#### Task set
1. How many shows did the trio perform in the first half of the tour described in the DIY Comedy Tour article?
2. Write out the stretch of the DIY Comedy Tour article from "Scott Porteous, Frank" through "DIY tour began.", substituting "class" for "workshop".

#### Document text

-------

Three comedians are on the second leg of their first post-COVID Canadian tour with the DIY Comedy Tour.
Scott Porteous, Frank Russo and Mike Payne are three comedians who started their tour in western Canada. The next half of the tour starting in September will have them going through Ontario.
While this is their first tour post pandemic, they have been on the road before. Russo and Porteous have known each other for a while and have toured with each other before, while Payne has done North America and Scotland tours.
Payne and Porteous met during the pandemic in a comedy workshop online which Scott created. The workshop was created as a way for comedians to hone their skills every week while shows were foreseeably cancelled. In this workshop the idea of the DIY tour began.
“It was cloud talk for a while. I talked about it with Mike. We want to do something and just sort of like putting things into practice. It was just a year before the pandemic ended, something like that” says Porteous.
“[Porteous] was mentioning that he was gonna go [on tour] with Frank again at the time. But [Porteous] said he would include me in a future tour, which was really nice. I never expected anything to come of it. Then [Porteous] came back to me like a few months later, and we started planning it,” says Payne.
In the first half of the tour, the trio did 17 shows within 20 days starting in Manitoba and going between British Columbia and Alberta at the end.
While on tour, they had their fair share of negative experiences, from bad hotels, to poor sleep and cancelled shows. They had one show that was cancelled the week of which lost the money on the show but also the advertising.
“It's so frustrating because you can't prepare for that. You can put all the advertising you can , you can do word of mouth, social media, etc, etc. That was a little stressful. We had one show and they didn't want to take that chance,” says Porteous.
Each of the comedians have a different reason and starting point in their comedy careers. Porteous grew up watching Just For Laughs; wanting to give it a try and has now been in the scene for 20 years with a performance of his character Herbert Henries on Canada’s Got Talent.
Much like Porteous, Russo was a fan of comedy. A friend “hassled” Russo until he relented and gave it a try. The friend helped book a lot of shows within a week in Toronto. Russo then drove three and a half hours to Toronto almost everyday “to his own funeral.”
Payne on the other hand had a more somber reason for starting: a friend of Payne died of cancer and “wrote five minutes in the next few months.”
“[I performed] at Yuk Yuk’s for the first time because I figured if I was going to do it once I better do it on the big stage. Right? It was like one of those [defecate] or get off the pot moments. That got me into [comedy] and I was hooked right away,” says Payne.
The DIY Comedy Tour comes to Toronto on Sept. 16.

-------

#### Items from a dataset
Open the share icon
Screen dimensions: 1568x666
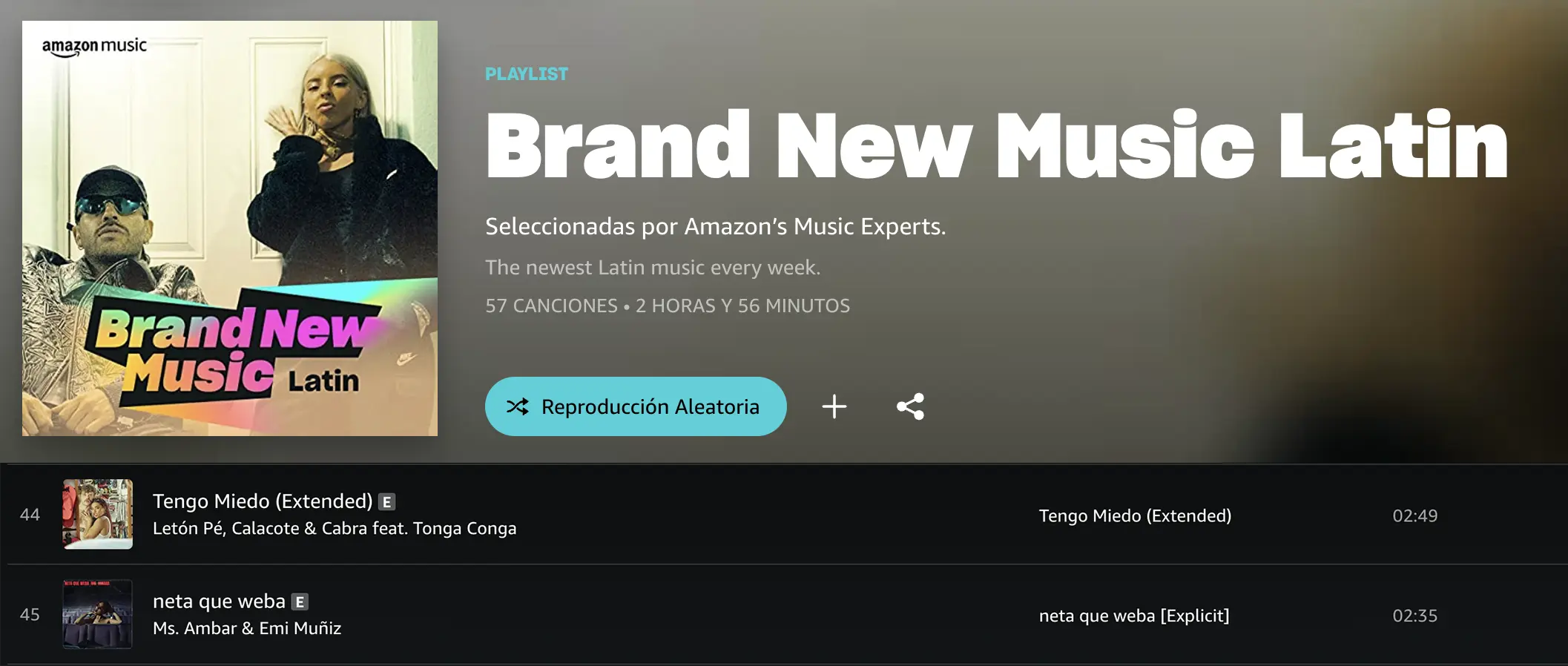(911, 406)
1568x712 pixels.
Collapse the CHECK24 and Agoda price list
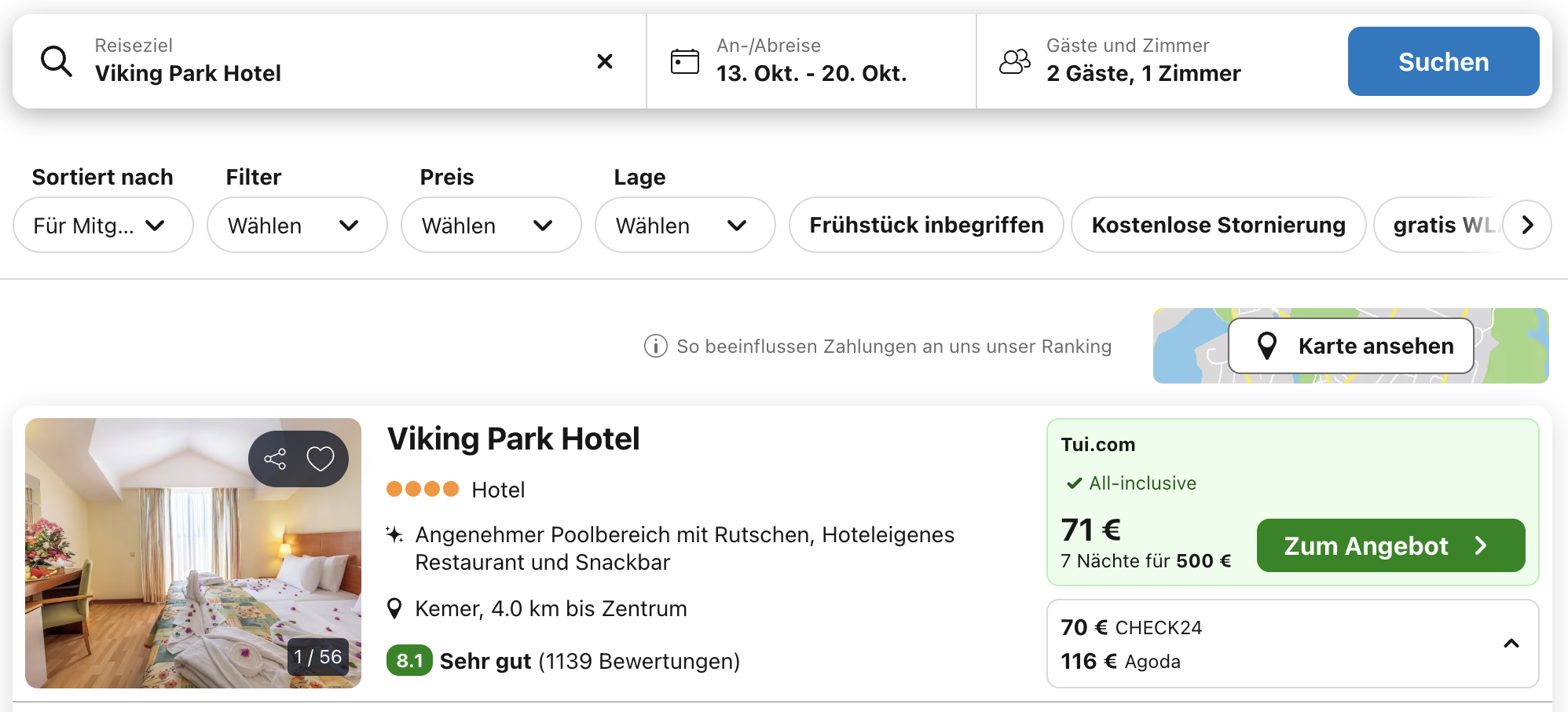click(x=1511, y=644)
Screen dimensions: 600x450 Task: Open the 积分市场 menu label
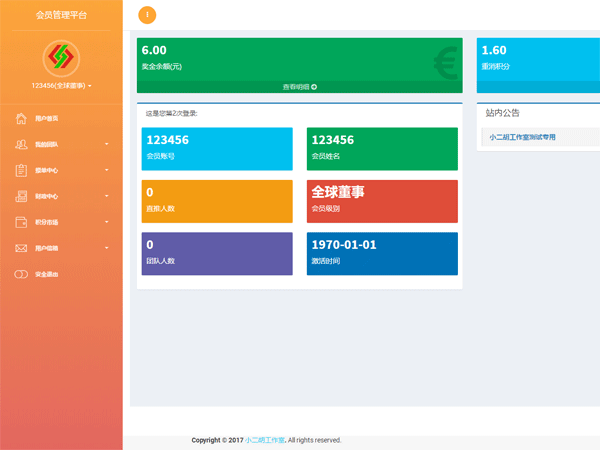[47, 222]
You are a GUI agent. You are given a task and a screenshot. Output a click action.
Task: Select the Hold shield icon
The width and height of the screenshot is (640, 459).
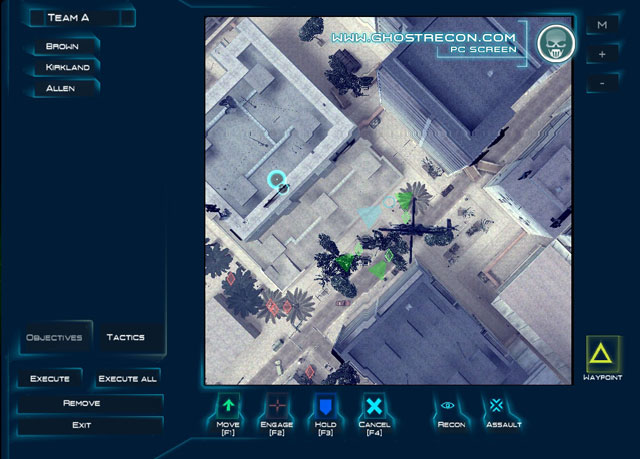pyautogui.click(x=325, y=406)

-------

#### Solutions for each task
1. 17 shows within 20 days.

2.
Scott Porteous, Frank Russo and Mike Payne are three comedians who started their tour in western Canada. The next half of the tour starting in September will have them going through Ontario.
While this is their first tour post pandemic, they have been on the road before. Russo and Porteous have known each other for a while and have toured with each other before, while Payne has done North America and Scotland tours.
Payne and Porteous met during the pandemic in a comedy class online which Scott created. The class was created as a way for comedians to hone their skills every week while shows were foreseeably cancelled. In this class the idea of the DIY tour began.